Records from a collection:

....

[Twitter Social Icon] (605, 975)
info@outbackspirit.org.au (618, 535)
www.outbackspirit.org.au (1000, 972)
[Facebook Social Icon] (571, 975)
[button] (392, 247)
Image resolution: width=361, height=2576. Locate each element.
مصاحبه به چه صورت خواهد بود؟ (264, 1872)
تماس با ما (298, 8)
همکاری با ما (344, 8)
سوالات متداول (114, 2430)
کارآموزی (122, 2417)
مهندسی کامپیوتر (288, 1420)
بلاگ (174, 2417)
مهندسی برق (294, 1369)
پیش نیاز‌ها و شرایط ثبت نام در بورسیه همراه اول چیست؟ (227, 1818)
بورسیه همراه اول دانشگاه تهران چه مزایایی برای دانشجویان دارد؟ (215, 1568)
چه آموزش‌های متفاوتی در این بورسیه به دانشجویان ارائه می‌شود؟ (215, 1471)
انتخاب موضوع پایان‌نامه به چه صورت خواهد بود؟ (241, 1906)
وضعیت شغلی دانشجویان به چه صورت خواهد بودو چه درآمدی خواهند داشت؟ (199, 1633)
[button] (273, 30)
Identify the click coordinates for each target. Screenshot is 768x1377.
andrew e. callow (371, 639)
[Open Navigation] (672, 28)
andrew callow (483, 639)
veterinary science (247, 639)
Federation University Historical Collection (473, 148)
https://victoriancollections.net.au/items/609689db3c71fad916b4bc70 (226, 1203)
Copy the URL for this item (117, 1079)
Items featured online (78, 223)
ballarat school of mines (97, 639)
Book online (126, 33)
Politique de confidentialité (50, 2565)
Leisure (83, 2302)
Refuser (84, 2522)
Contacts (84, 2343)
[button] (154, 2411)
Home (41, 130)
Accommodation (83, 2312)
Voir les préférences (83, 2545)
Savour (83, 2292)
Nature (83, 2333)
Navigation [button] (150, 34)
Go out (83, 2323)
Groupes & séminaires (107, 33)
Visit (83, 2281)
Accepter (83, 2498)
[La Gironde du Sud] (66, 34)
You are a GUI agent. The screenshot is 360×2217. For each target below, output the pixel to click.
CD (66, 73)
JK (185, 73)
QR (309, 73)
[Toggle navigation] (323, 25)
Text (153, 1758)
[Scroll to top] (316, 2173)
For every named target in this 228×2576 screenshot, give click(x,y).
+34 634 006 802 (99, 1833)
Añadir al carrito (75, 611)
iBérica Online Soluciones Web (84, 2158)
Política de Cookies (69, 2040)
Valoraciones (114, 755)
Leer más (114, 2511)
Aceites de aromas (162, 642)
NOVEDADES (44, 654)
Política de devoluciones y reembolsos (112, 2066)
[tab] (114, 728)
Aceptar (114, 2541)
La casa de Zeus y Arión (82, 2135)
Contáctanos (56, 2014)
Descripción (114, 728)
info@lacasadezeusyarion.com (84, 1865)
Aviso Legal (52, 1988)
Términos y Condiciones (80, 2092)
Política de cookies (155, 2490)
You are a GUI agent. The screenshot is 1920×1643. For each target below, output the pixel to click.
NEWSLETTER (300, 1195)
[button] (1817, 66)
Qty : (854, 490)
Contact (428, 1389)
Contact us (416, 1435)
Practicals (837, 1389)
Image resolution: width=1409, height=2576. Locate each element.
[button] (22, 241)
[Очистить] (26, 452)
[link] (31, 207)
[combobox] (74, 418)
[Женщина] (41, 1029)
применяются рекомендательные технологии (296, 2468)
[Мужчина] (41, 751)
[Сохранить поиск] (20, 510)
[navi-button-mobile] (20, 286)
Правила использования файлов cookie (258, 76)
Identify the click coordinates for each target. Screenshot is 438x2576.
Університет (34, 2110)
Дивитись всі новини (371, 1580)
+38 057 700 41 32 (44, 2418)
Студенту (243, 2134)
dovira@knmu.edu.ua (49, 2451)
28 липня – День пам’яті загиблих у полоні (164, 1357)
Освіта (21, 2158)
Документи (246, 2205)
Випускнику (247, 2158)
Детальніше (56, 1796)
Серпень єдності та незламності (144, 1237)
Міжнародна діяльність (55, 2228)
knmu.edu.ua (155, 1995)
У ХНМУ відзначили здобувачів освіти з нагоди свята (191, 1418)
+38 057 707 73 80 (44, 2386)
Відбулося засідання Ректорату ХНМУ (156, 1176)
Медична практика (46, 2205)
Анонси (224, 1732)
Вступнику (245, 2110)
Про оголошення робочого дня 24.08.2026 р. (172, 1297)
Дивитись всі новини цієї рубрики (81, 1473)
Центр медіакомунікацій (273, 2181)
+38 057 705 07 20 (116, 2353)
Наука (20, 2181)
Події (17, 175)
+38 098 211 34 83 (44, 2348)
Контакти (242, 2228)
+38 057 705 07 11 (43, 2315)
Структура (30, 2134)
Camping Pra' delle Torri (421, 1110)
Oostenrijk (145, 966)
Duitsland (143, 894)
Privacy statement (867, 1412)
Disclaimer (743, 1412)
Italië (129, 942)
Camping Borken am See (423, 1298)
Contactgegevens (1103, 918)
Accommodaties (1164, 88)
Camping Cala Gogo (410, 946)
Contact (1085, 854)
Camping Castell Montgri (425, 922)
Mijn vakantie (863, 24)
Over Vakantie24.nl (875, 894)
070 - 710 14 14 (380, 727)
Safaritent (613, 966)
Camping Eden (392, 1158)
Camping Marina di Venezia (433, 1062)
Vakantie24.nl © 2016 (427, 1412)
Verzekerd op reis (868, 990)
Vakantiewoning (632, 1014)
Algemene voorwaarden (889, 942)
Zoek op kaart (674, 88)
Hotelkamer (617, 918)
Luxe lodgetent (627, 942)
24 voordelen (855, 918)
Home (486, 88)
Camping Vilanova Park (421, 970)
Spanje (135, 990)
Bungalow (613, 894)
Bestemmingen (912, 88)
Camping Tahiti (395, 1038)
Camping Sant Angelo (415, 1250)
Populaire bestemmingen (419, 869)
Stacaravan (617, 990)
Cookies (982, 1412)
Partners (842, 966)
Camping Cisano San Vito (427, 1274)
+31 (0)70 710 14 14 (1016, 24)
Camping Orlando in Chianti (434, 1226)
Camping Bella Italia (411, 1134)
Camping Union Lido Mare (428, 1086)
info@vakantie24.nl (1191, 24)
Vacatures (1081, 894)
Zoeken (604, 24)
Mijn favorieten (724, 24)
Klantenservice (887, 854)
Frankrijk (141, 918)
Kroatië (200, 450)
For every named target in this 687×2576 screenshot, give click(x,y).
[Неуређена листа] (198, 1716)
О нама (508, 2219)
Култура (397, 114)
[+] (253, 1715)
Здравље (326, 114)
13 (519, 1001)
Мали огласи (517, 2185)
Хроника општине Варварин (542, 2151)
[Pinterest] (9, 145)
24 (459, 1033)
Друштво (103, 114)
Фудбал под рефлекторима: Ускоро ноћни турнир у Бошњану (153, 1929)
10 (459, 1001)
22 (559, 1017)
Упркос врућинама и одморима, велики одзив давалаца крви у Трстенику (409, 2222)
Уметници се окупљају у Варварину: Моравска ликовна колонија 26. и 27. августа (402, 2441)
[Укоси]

....

**Work task:** Among the records above, extract exactly the lines from the line with "Вступнику (245, 2110)" to the line with "Camping Union Lido Mare (428, 1086)", both lines included, and leave out the rest.

**Answer to the exercise:**
Вступнику (245, 2110)
Про оголошення робочого дня 24.08.2026 р. (172, 1297)
Дивитись всі новини цієї рубрики (81, 1473)
Центр медіакомунікацій (273, 2181)
+38 057 705 07 20 (116, 2353)
Наука (20, 2181)
Події (17, 175)
+38 098 211 34 83 (44, 2348)
Контакти (242, 2228)
+38 057 705 07 11 (43, 2315)
Структура (30, 2134)
Camping Pra' delle Torri (421, 1110)
Oostenrijk (145, 966)
Duitsland (143, 894)
Privacy statement (867, 1412)
Disclaimer (743, 1412)
Italië (129, 942)
Camping Borken am See (423, 1298)
Contactgegevens (1103, 918)
Accommodaties (1164, 88)
Camping Cala Gogo (410, 946)
Contact (1085, 854)
Camping Castell Montgri (425, 922)
Mijn vakantie (863, 24)
Over Vakantie24.nl (875, 894)
070 - 710 14 14 (380, 727)
Safaritent (613, 966)
Camping Eden (392, 1158)
Camping Marina di Venezia (433, 1062)
Vakantie24.nl © 2016 (427, 1412)
Verzekerd op reis (868, 990)
Vakantiewoning (632, 1014)
Algemene voorwaarden (889, 942)
Zoek op kaart (674, 88)
Hotelkamer (617, 918)
Luxe lodgetent (627, 942)
24 voordelen (855, 918)
Home (486, 88)
Camping Vilanova Park (421, 970)
Spanje (135, 990)
Bungalow (613, 894)
Bestemmingen (912, 88)
Camping Tahiti (395, 1038)
Camping Sant Angelo (415, 1250)
Populaire bestemmingen (419, 869)
Stacaravan (617, 990)
Cookies (982, 1412)
Partners (842, 966)
Camping Cisano San Vito (427, 1274)
+31 (0)70 710 14 14 (1016, 24)
Camping Orlando in Chianti (434, 1226)
Camping Bella Italia (411, 1134)
Camping Union Lido Mare (428, 1086)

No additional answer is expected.